JWT verification. Tokens are verified with jwt.verify(token, secret). Keep jwtSecret private and rotate it carefully because existing access tokens depend on it.
No password in tokens or responses. The sanitizeUser function strips the password hash before returning any user object. JWT payload contains only userId, role, and isVerified — nothing that helps an attacker if a token is intercepted.
Three tables are created automatically on startup:
auth_users — id (UUID PK), username, email (unique), password (nullable, bcrypt hash), role (default 'user'), is_verified (default false), email_verification_token, email_verification_expires_at, password_reset_token, password_reset_expires_at, created_at, updated_at
auth_token — id, user_id (FK → auth_users, cascade delete), refresh_token_hash, expires_at (30 days), created_at
auth_accounts — id, user_id (FK), provider, provider_account_id, email, created_at. Unique on (provider, provider_account_id).
When rateLimit.redisUrl is set, the following limits apply per IP per 15-minute window:
| Endpoint | Limit |
|---|---|
/auth/login |
5 |
/auth/register |
10 |
/auth/forgot-password |
3 |
/auth/reset-password |
5 |
Returns 429 with { "error": "Too many requests. Please try again later." }.

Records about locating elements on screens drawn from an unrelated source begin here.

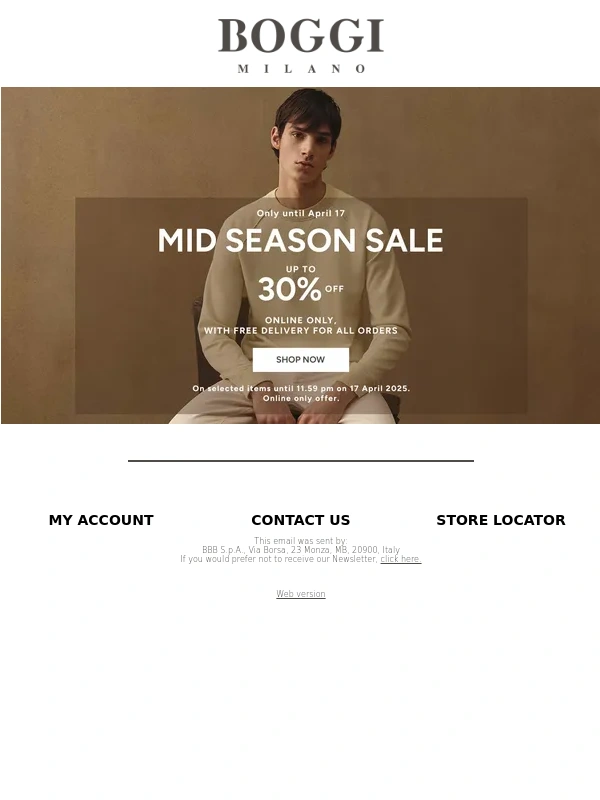
Task: Click the 'This email was sent by' text
Action: click(x=301, y=540)
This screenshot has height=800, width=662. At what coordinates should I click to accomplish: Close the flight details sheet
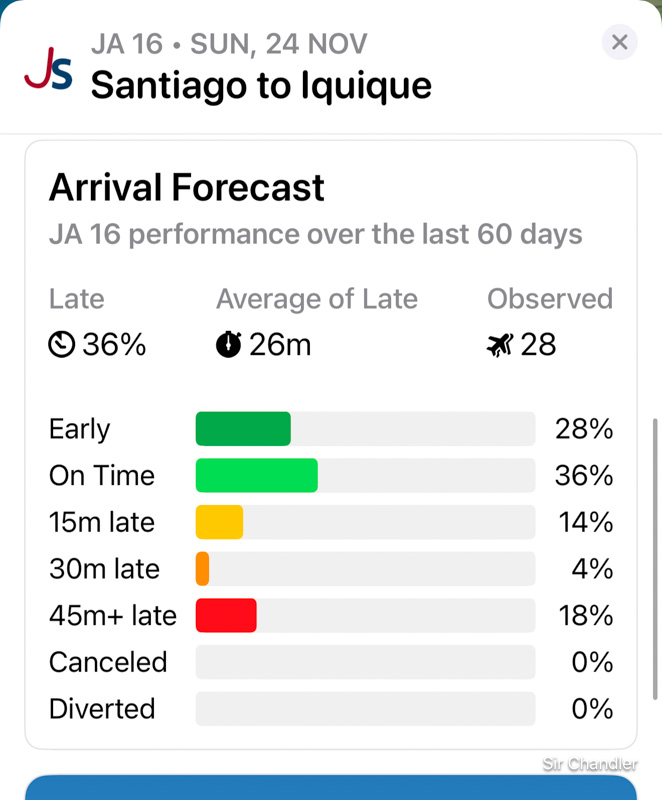[x=619, y=42]
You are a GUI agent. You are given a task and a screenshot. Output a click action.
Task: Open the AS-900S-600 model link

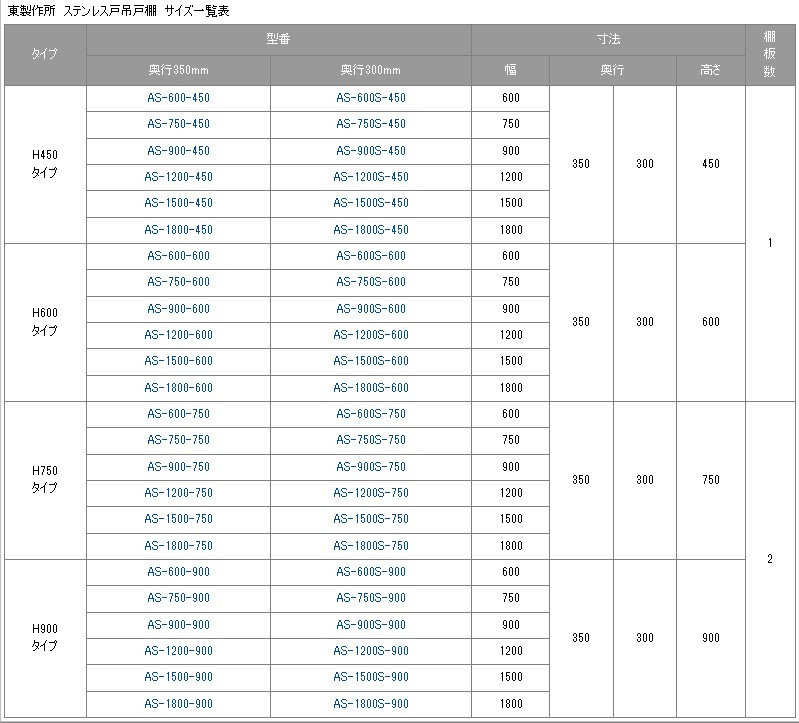370,308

JWT secret — generate a proper random secret, not a dictionary word:
node -e "console.log(require('crypto').randomBytes(48).toString('base64'))"Error handler — add a global Express error middleware after your routes so body-parser errors (malformed JSON, oversized payloads) don't return HTML with stack traces:
app.use((err, req, res, next) => {
const status = err.status || err.statusCode || 500;
res.status(status).json({ error: err.message || 'Something went wrong' });
});HTTPS — access tokens travel in Authorization headers. Use TLS in production.

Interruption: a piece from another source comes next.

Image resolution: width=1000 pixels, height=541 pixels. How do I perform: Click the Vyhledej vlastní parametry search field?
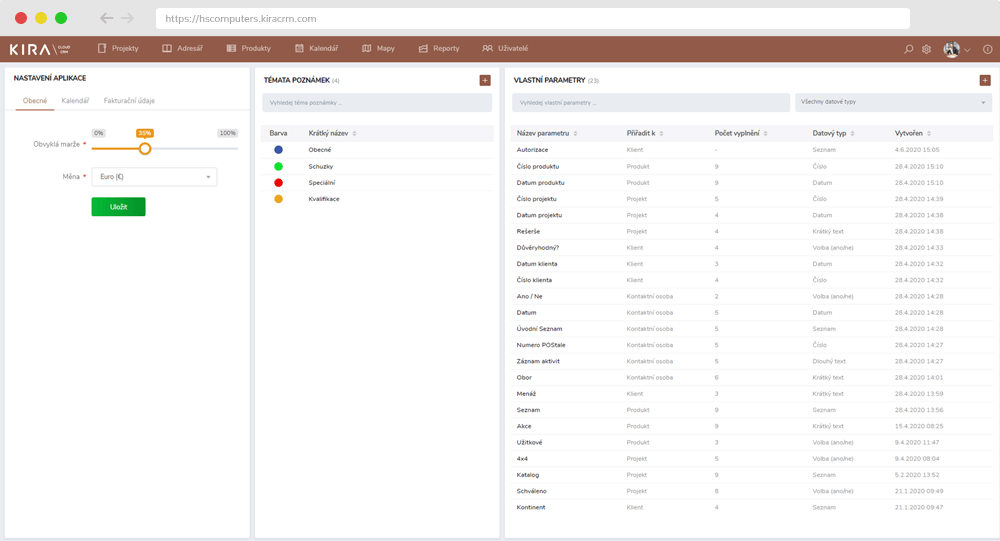coord(650,102)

OAuth requires Redis — the CSRF state parameter needs somewhere to live. If you configure oauth.google, you must also set rateLimit.redisUrl.
Email config requires urls — if email is set, urls.apiBaseUrl is required so the package can construct verification links.
Redis connection lifecycle — AuthAPI creates a Redis client when rateLimit.redisUrl is configured. Keep the process long-lived, as you would with a normal Express server. If your app needs custom shutdown handling, close your HTTP server and database/Redis clients during your own process shutdown flow.